◆ INSTRUCTIONS FOR THE TASK
Return only the lines of the listing below that run from the line with "This screenshot has width=604, height=453." through the line with "Open the 设置和出图 menu", both ends included, exactly as written.
START GIVEN ENTRIES
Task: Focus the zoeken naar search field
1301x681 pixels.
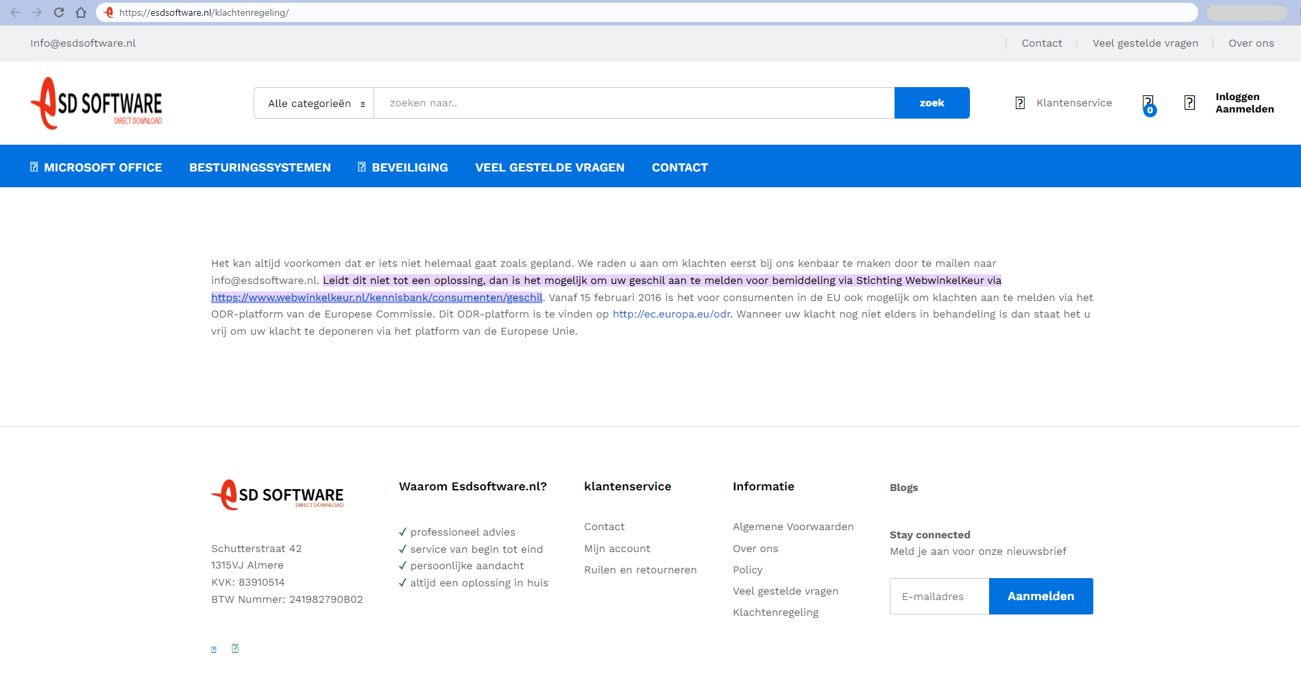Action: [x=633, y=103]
END GIVEN ENTRIES
START GIVEN ENTRIES
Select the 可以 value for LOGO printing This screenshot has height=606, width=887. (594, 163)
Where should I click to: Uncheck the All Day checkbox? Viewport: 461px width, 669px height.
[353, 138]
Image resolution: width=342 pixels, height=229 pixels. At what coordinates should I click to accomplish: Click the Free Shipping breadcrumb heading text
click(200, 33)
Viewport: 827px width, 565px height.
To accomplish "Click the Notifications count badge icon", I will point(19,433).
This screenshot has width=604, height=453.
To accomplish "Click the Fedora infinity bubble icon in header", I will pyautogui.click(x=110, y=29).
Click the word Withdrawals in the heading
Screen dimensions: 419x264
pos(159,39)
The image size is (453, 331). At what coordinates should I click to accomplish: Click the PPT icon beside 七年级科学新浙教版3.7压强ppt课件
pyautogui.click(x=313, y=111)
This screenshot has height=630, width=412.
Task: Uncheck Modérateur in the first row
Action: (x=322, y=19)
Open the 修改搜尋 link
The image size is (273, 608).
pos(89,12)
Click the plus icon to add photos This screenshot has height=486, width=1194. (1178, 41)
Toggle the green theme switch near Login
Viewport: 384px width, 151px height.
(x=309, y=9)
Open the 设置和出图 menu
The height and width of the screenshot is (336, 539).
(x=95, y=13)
END GIVEN ENTRIES
◆ ANSWER TO THIS TASK
This screenshot has width=604, height=453.
To accomplish "Click the Fedora infinity bubble icon in header", I will pyautogui.click(x=110, y=29).
Click the word Withdrawals in the heading
Screen dimensions: 419x264
pos(159,39)
The image size is (453, 331). At what coordinates should I click to accomplish: Click the PPT icon beside 七年级科学新浙教版3.7压强ppt课件
pyautogui.click(x=313, y=111)
This screenshot has height=630, width=412.
Task: Uncheck Modérateur in the first row
Action: (x=322, y=19)
Open the 修改搜尋 link
The image size is (273, 608).
pos(89,12)
Click the plus icon to add photos This screenshot has height=486, width=1194. (1178, 41)
Toggle the green theme switch near Login
Viewport: 384px width, 151px height.
(x=309, y=9)
Open the 设置和出图 menu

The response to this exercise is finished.